For Into Darkness Fell His Star
By Dolores J. Nurss
Chapter 36, Part 177
Escape from Riverborn
June 14, 1452
Frodo and Mattie tore through Riverborn ahead of Uncle Pippin's shouts
while the older hobbit tried to marshal help from Brandybuck
Mercantile. Somewhere a horn blew and blew, blaring through the mud
walls till it echoed like a thousand horns. People pointed as they sped
They had hardly gone three blocks into the city's close confines before
a bolt of lightning crackled overhead. Frodo gasped but kept on
galloping, hoping against hope to outride the wrath of heaven, dodging
through the crooked streets while overhead the skies burst again with
deafening sound. The hooves of their steeds answered with sparks
against cobbles and the drumroll of their passing. But then the rain
spilled down--the long-sought blessing drenched them with the shock of
coolness, half-blinding them in its intensity yet comforting their dry
and insect-bitten skin, sluicing through their hair, saturating their
tunics, dripping from their stirrups, sweeping down the streets and
carrying the trash away.
Against all sense (yet Frodo understood completely) crowds ran out to
cheer.

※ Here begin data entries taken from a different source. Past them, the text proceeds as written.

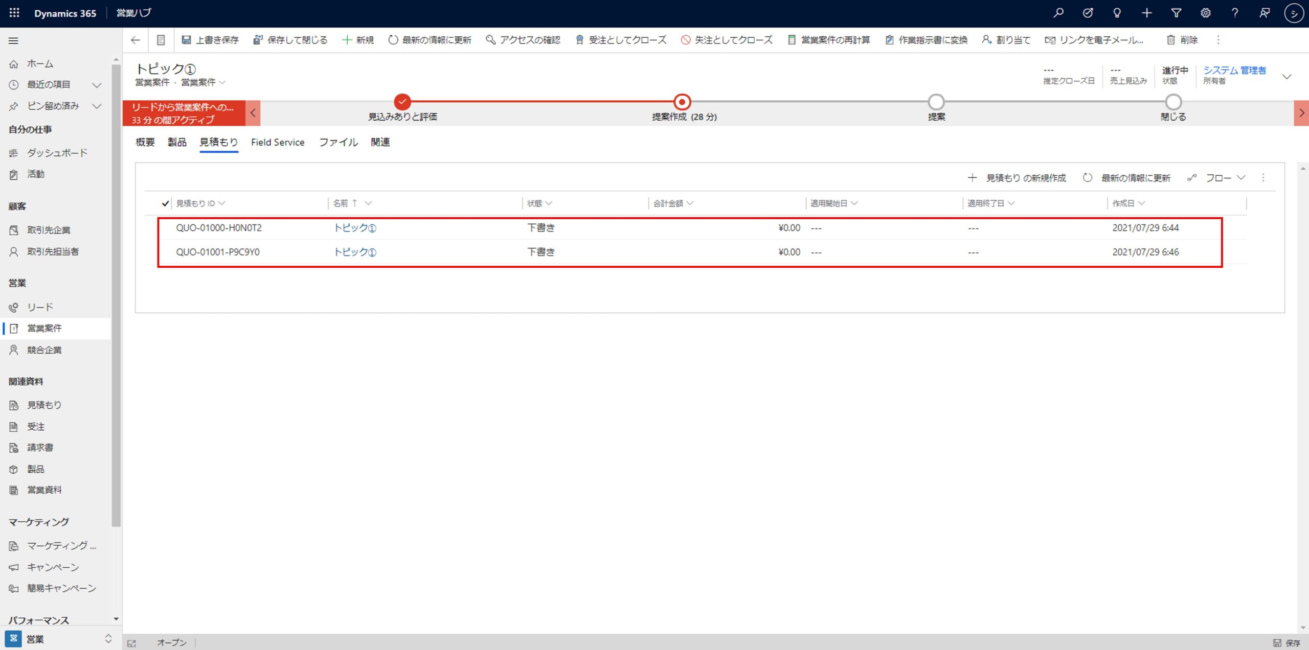Open the advanced find filter icon
Image resolution: width=1309 pixels, height=650 pixels.
[1176, 13]
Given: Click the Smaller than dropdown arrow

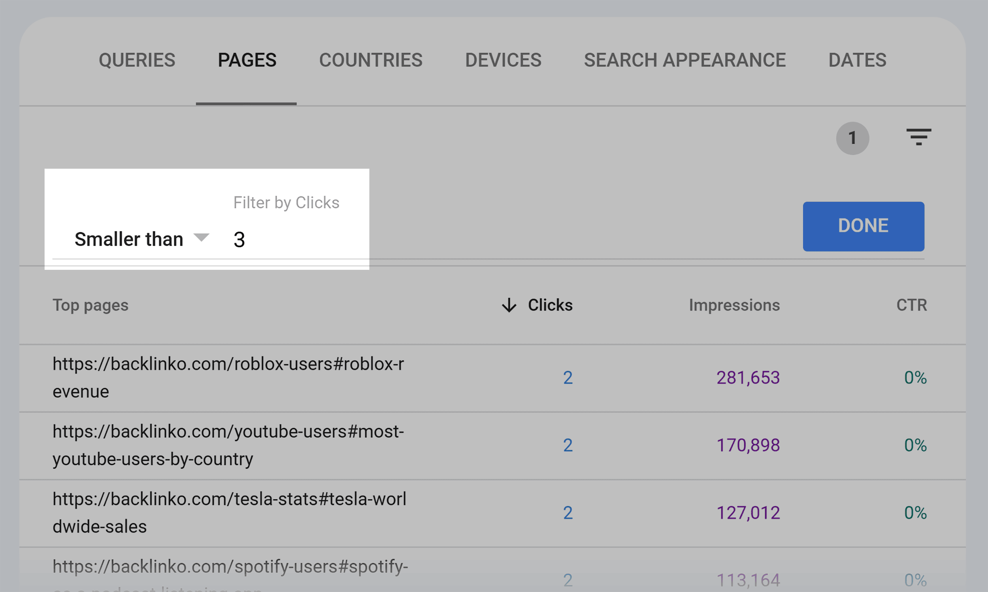Looking at the screenshot, I should 202,238.
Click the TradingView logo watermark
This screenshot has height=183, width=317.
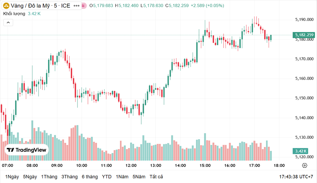click(27, 150)
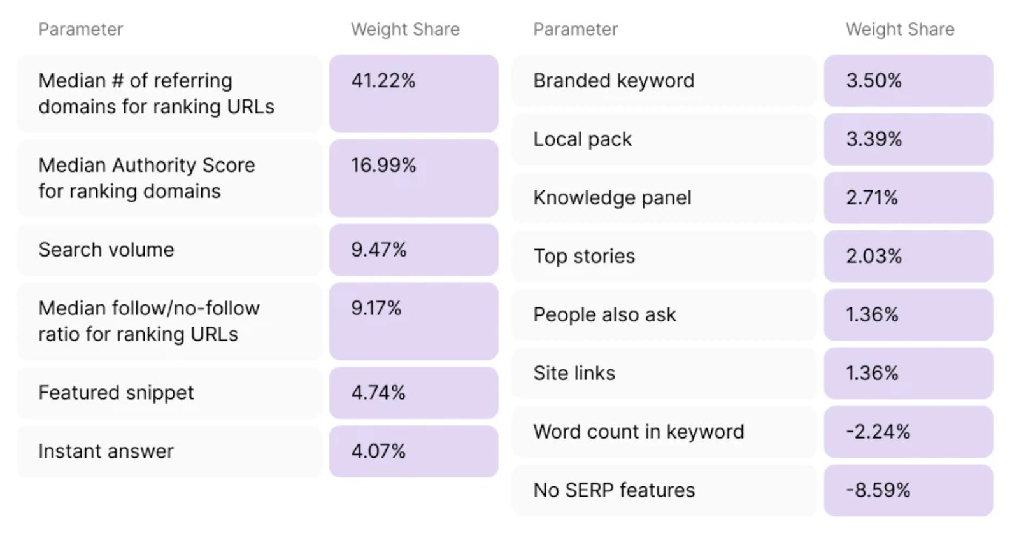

Under his breath Frodo murmured, “Someone at least among the
Ainur still blesses me.” The horror of his sin only now began to twist
inside him, though every time he glanced back at the fragile little
hobbit on the donkey behind him, he ceased to doubt his decision.
“Whatever the price, I shall pay it and be done.”
"Listen to our fanfare!" Mattie exclaimed, and threw back her arms like she welcomed accolades.
"They're cheering the rain, you deluded sot." But it worked to their
advantage, all these people suddenly clogging the street behind them in
the downpour as they themselves darted down a side-road full of houses
already emptied for the day's labors. "Let's just hope the lightning
has better things to strike than a couple of fleeing hobbits."
"Oh what a gran’ ride, what a glorious escape!" Mattie declared, and then toppled forward onto Bleys's neck.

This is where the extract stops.